___ Passage given

Rach McBride on Gender Inclusivity in Sport
Rach McBride is an accomplished triathlete and gravel rider, holding five IRONMAN 70.3 wins under their belt and numerous course records. They have raced professionally in the women’s category of triathlon for 13 years, and in the nonbinary category of gravel racing for two years, when gravel organizers began including open and non-gendered divisions.
They spoke to Fast Talk Labs on how it feels to finally compete in a category where they are recognized and celebrated as themselves, the inclusive community in gravel racing, the growth of nonbinary categories in triathlon, and the importance of sport for all. Their hope is that more nonbinary athletes will feel comfortable coming out once organizers and governing bodies show that there is a place for them in sports.
RELATED: Rach McBride on How to Race and Thrive at Triathlon, Gravel, and Mountain Biking
Nonbinary, as defined by Rach: “Nonbinary is someone who basically doesn’t identify within the gender binary. Pretty simple. So that means that some nonbinary folks will not identify as either a man or a woman. Some will identify as both. It’s really just simply someone who doesn’t identify solely as a man or a woman.”
Video Transcript
Rach McBride 00:08
Prior to even identifying as non-binary because it took me a long time to even embrace the identity and to recognize myself as that. I raced as a professional triathlete in the women’s category for 10 years and would show up at a start line and just feel a little bit out of place and not really know why and didn’t have a very good understanding as where that feeling was coming from and as soon as I realized I was non-binary, it really opened my eyes too and made me actually more comfortable showing up at those start lines because I had a better understanding of why I kind of felt out of place and so in the end of 2021, I was able to do my first gravel race in the non-binary category and it was a really profound experience for me because I went from showing up at a start line feeling like this imposter in a way and all of a sudden, I was recognized for who I was. It was a really validating experience.

______
___ Data lines

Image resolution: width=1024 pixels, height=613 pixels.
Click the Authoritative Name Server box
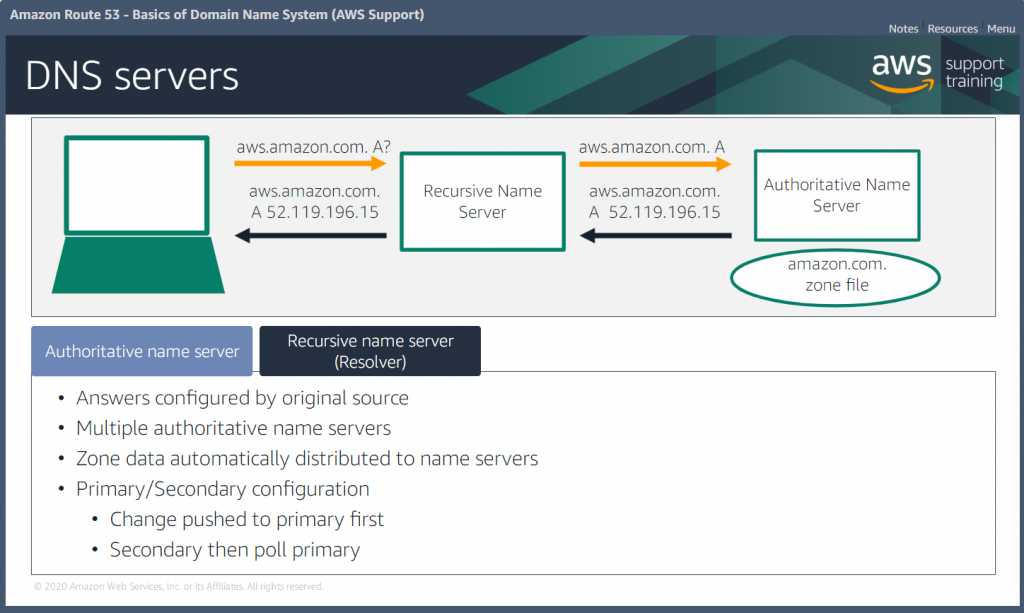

______

Problem to work on —
Answer these questions using the piece on Rach McBride:
1. How many IRONMAN 70.3 wins does Rach McBride hold?
2. Which organization did they speak to?
3. When did they do their first gravel race in the nonbinary category?
None of the data is needed for what comes next.

Task solution —
1. Five
2. Fast Talk Labs
3. At the end of 2021